You see, the neglect of the north and the climate emergency are two problems in search of a common solution. A debate about how we reshape the post-pandemic economy should be welcomed, even if it is coming from the Tory benches. Across the globe, the coronavirus has underlined how states can mobilise vast resources to confront an unprecedented crisis when the will is there. While the virus has required the suppression of economic activity, the climate emergency seeks to reorientate that activity away from fatally harming the only home our species has. That means replacing the skilled, secure jobs stripped away from northern communities by deindustrialisation.
If tackling the climate crisis becomes associated with undermining jobs, then public consent will be lost. Britain is rightly lauded as a world leader in offshore wind power, which powers over 7.5m British homes a year: on current trends, it will generate a third of our electricity. But here is the catch: the components for those wind farms are built abroad – for example, as former Labour prime minister Gordon Brown highlights, in Indonesia – meaning local jobs are confined to maintenance. Combine this with justified outrage at Cumbria county council’s approval of a new mine which will create 500 jobs, and you see the problem: any economic proposals which threaten employment will test public patience.
That’s one reason why Labour’s promise in the 2019 election of a green industrial revolution must not sink with Corbynism. Tackling the climate emergency must mean a northern manufacturing renaissance. As Mika Minio-Paluello, an energy economist with Transition Economics, notes, countries such as France, Taiwan and Turkey insist that companies seeking to build wind farms there must also build factories producing nacelles – the part of the turbine housing the wind turbine’s components. “But if you look at the UK,” she tells me, “we built loads but without the jobs.” A few weeks ago, Boris Johnson announced a GBP160m investment package to upgrade ports and infrastructure to boost offshore wind capacity: it sounds impressive, but after years of neglect, it is not close to being adequate. To put this in perspective, a single Danish port received investment of GBP122m. As a Transition Economics report earlier this year concluded, GBP1.3bn of public investment – matched by the same amount from other sources – is what is really needed.
Transforming northern housing stock is surely another priority. “We’ve seen a good proposal in the government’s Green Homes Grant on retrofitting and insulation,” says Chaitanya Kumar, head of environment and green transition at the New Economics Foundation, “but the challenge is very few people have access to it or understand the scheme exists.”
A more ambitious insulation programme would bring down energy bills and create skilled jobs. The Northern Research Group rightly calls for priority to be given to upgrading woefully inadequate northern transport systems, including accelerating the Transpennine HS2. That needs to be coupled, too, with reversing the huge cuts to bus services: cuts by local authorities have meant well over 3,000 supported bus routes have been reduced or scrapped altogether in the last decade.
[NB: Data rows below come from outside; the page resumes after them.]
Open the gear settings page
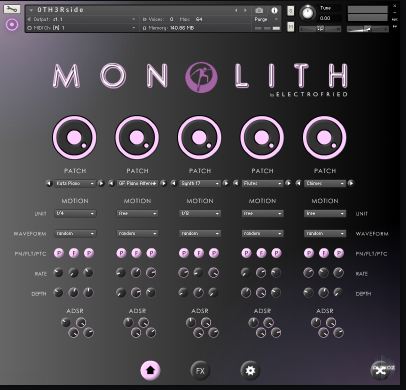 tap(250, 370)
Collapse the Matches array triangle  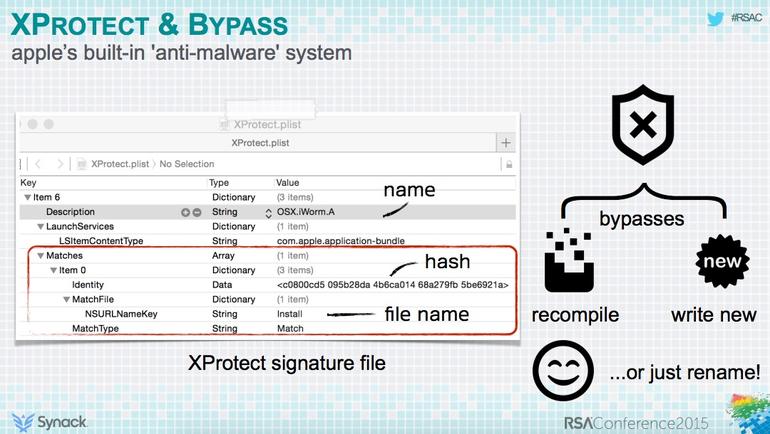(40, 256)
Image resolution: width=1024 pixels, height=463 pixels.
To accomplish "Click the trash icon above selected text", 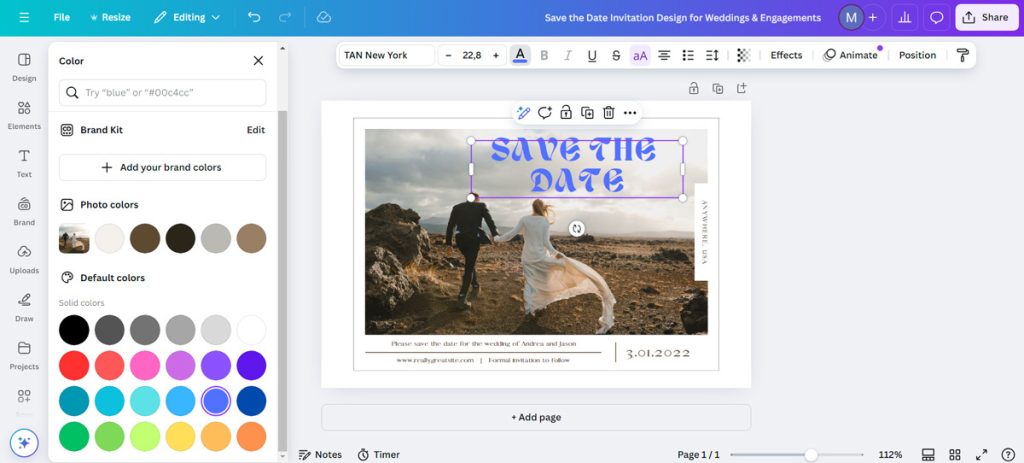I will click(608, 113).
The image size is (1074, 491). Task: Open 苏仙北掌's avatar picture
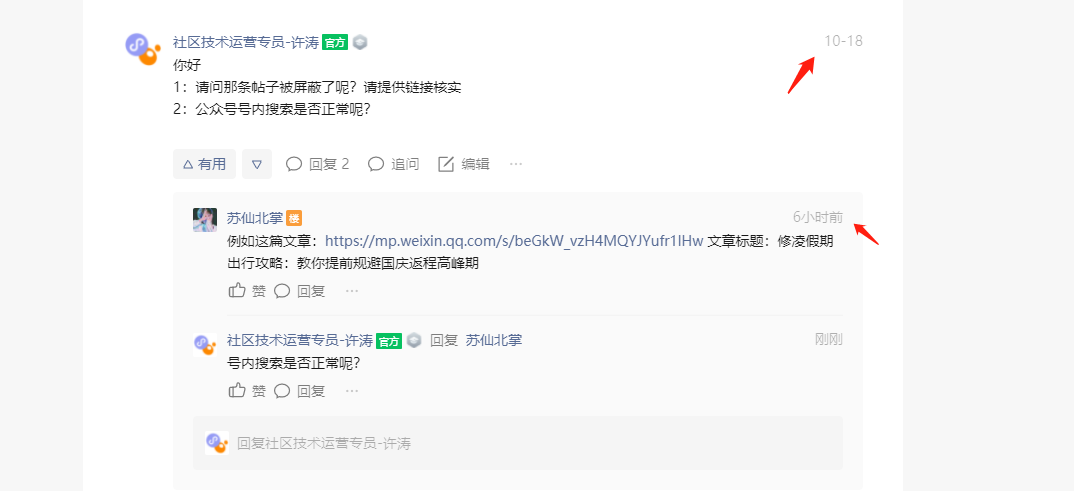[205, 220]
When industries vanished – some at lightning speed – in the north, it wasn’t just the communities they sustained that were injured. It’s important not to lapse into excessive nostalgia about the old world that was lost: many of these industries offered jobs that were dirty, back-breaking and inflicted long-term damage on physical health as well as spewing pollution. But those industries undoubtedly offered a sense of pride, of identity even. That loss was assiduously tapped into by the triumphant leave campaign.
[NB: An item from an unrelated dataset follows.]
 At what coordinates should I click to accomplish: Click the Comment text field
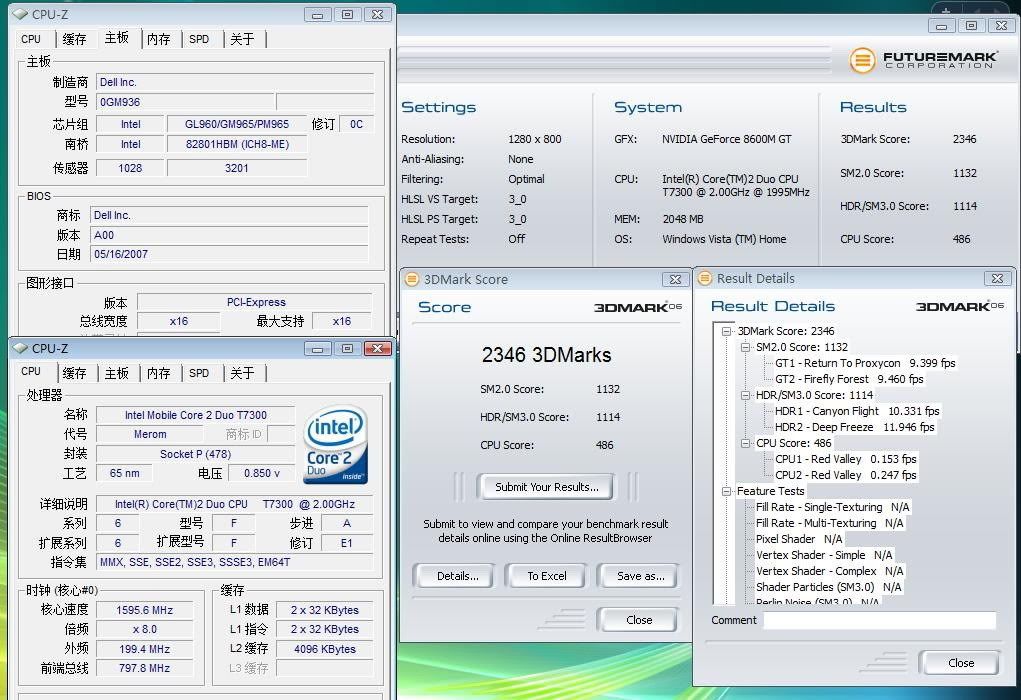pos(879,621)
Here is where Labour surely comes in. The Tories are quietly raiding Labour’s last manifesto, but drastically reducing the sums on offer and ensuring the continued primacy of the market. If Labour wants to avoid the poison fumes of culture war filling the vacuum, then it should seize the opportunity to trumpet a green industrial renaissance in the north. That means challenging the Tories on two fronts: on the scale of investment needed and on ownership.
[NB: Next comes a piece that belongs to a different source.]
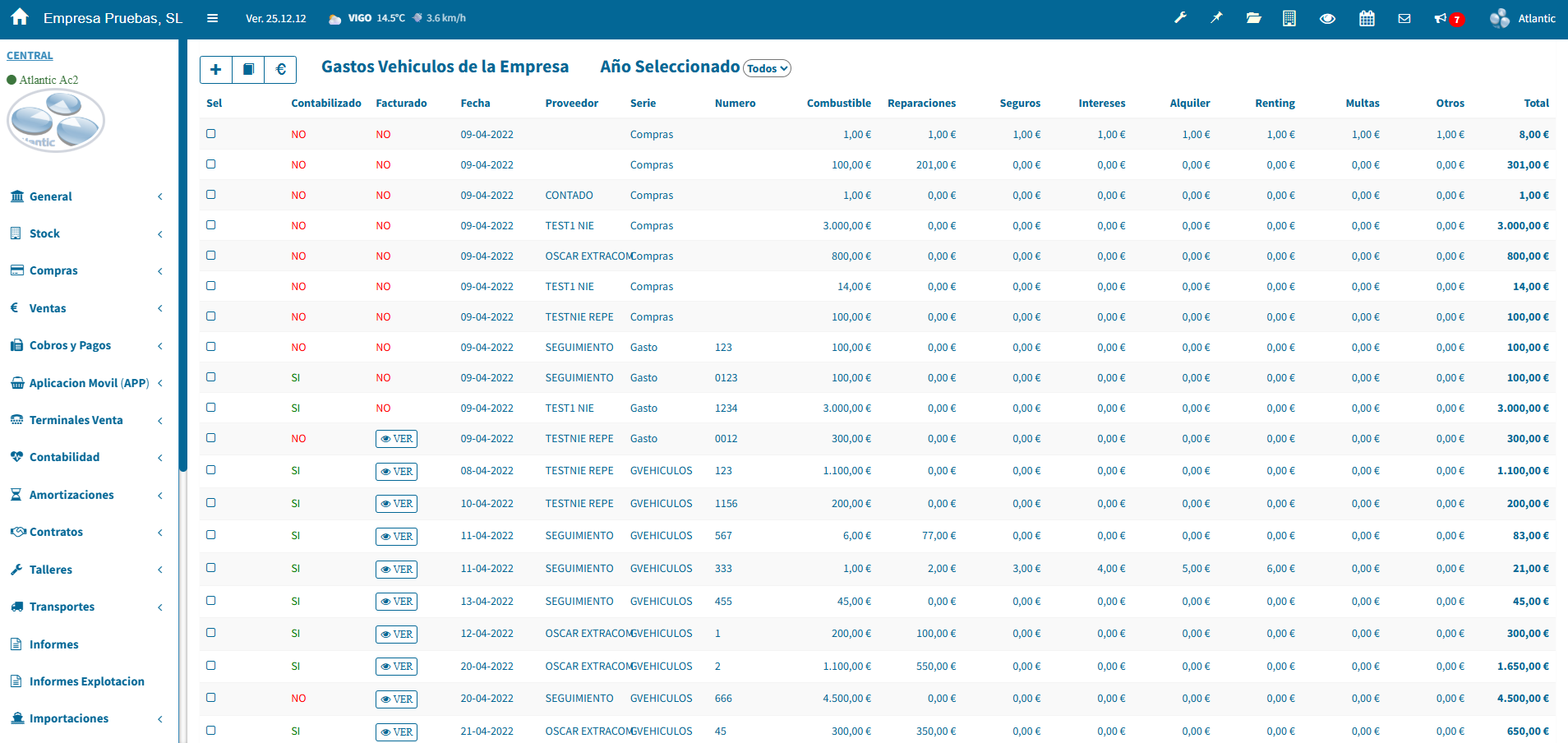Tick the checkbox for CONTADO row
1568x743 pixels.
[x=211, y=195]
In the last two days, Japan and South Korea have joined China in committing to respond to the coronavirus-inspired turmoil with a transformative green agenda. This must be Britain’s approach, too. Regional inequality has played a critical role in driving the political tumult of the last half decade: ex-coalfield communities and steel towns gave vent to their profound and justified sense of abandonment. We can rebuild shattered communities while serving the highest cause of all: saving our species from self-destruction.